ARTICLE:

================================

Jetson TX1 cuda kernel launch overhead

Hi , I am running the sample row kernel convolution code in CUDA with two different approaches for multiple iterations.

Approach 1 : 2 blocks of 256 size over the width and iterating throughout the height for every thread.

Approach 2 : the sample cuda row convolution code for seperable filters

global void row_kernel(unsigned char *image , unsigned char *blurredx , int width ,int height)
{
const int kernel[5]={1,4,6,4,1};
shared unsigned char sh_mem[ROWS_BLOCK_DIM_Y][(ROWS_RESULT_STEPS + 2 * ROWS_HALO_STEPS) * ROWS_BLOCK_DIM_X];

const int baseX = (blockIdx.x * ROWS_RESULT_STEPS - ROWS_HALO_STEPS) * ROWS_BLOCK_DIM_X + threadIdx.x;
const int baseY = blockIdx.y * ROWS_BLOCK_DIM_Y + threadIdx.y;

image += baseY * width + baseX;
blurredx += baseY * width + baseX;

#pragma unroll
for (int i = ROWS_HALO_STEPS; i < ROWS_HALO_STEPS + ROWS_RESULT_STEPS; i++)
{
sh_mem[threadIdx.y][threadIdx.x + i * ROWS_BLOCK_DIM_X] = image[i * ROWS_BLOCK_DIM_X];
}
#pragma unroll
for (int i = 0; i < ROWS_HALO_STEPS; i++)
{
sh_mem[threadIdx.y][threadIdx.x + i * ROWS_BLOCK_DIM_X] = (baseX >= -i * ROWS_BLOCK_DIM_X) ? image[i * ROWS_BLOCK_DIM_X] : 0;
}

#pragma unroll
for (int i = ROWS_HALO_STEPS + ROWS_RESULT_STEPS; i < (ROWS_HALO_STEPS + ROWS_RESULT_STEPS + ROWS_HALO_STEPS); i++)
{
sh_mem[threadIdx.y][threadIdx.x + i * ROWS_BLOCK_DIM_X] = (width - baseX > i * ROWS_BLOCK_DIM_X) ? image[i * ROWS_BLOCK_DIM_X] : 0;
}

__syncthreads();

#pragma unroll
for (int i = ROWS_HALO_STEPS; i < (ROWS_HALO_STEPS + ROWS_RESULT_STEPS); i++)
{
int sum = 0;

#pragma unroll
for (int j = -2; j <= 2; j++)

================================

REQUIRED WORK:
(1) Translate this sentence from the Jetson TX1 post into Spanish: "Hi , I am running the sample row kernel convolution code in CUDA with two different approaches for multiple iterations."
(2) In the Jetson TX1 post, what parameters does the function row_kernel take? Give each with its type.
(3) Write the next part of the code in the Jetson TX1 post, starting after the line "for (int j = -2; j <= 2; j++)".

INFORMATION SUPPLIED:
================================

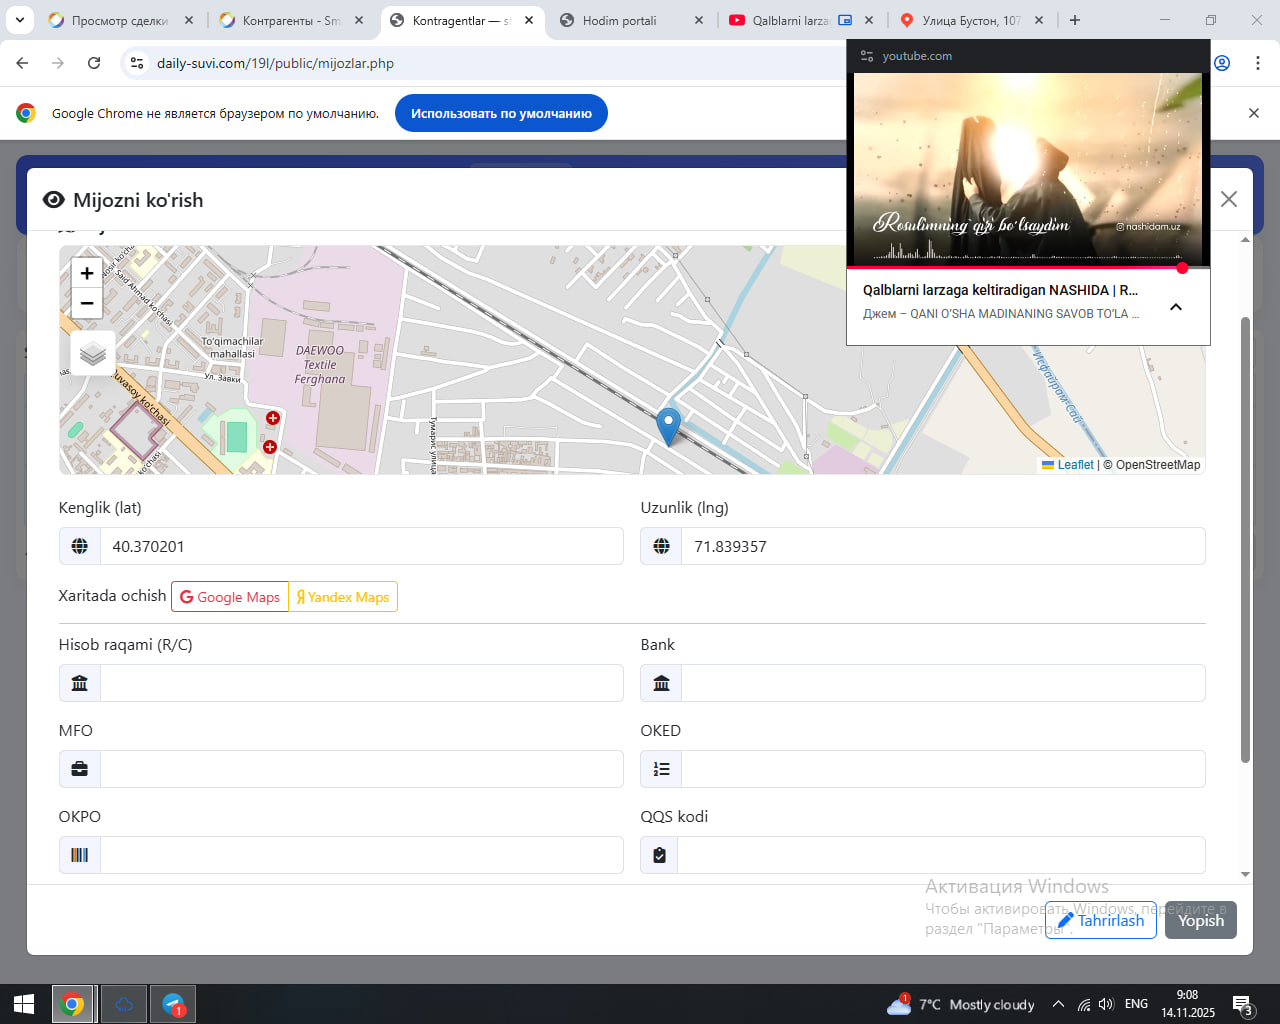Open the map layers selector

pyautogui.click(x=93, y=354)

================================

RESULTS BY TASK:
(1) Hola, estoy ejecutando el código de ejemplo de convolución por filas en CUDA con dos enfoques diferentes durante múltiples iteraciones.

(2)
unsigned char *image
unsigned char *blurredx
int width
int height

(3)
{
sum += kernel[2 + j] * sh_mem[threadIdx.y][threadIdx.x + i * ROWS_BLOCK_DIM_X + j];
}
sum = sum >> 4;
blurredx[i * ROWS_BLOCK_DIM_X] = sum;
}
}

The first approach though inefficient gives a standard kernel launch time of around 40-50 us on TX1
However in the second approach the kernel launch time fluctuates a lot from 50 us to 400us as measured using NVPROF.
Note : I have set the clocks to maximum frequency on cpu and gpu.
I am testing on a 640x480 image . Below is how i timestamp for Approach
#define ROWS_BLOCK_DIM_X 32
#define ROWS_BLOCK_DIM_Y 8
#define ROWS_RESULT_STEPS 5// UPDATES PER THREAD
#define ROWS_HALO_STEPS 1
dim3 blocks(width/(ROWS_RESULT_STEPS*ROWS_BLOCK_DIM_X),height/ROWS_BLOCK_DIM_Y);
dim3 threads(ROWS_BLOCK_DIM_X, ROWS_BLOCK_DIM_Y);
int iter=100;
long double time=0.0;
struct timeval t1,t2;
for(int i=0;i<iter;i++)
{
gettimeofday(&t1,NULL);
row_kernel<<<blocks,threads>>>(d_image,blurredx,width,height);
cudaDeviceSynchronize();
gettimeofday(&t2,NULL);
time += ((t2.tv_usec-t1.tv_usec)/(1000.0));
}
time/=iter;
std::cout<<(time)<<" ms\n";
time=0.0;
Any help would be appreciated.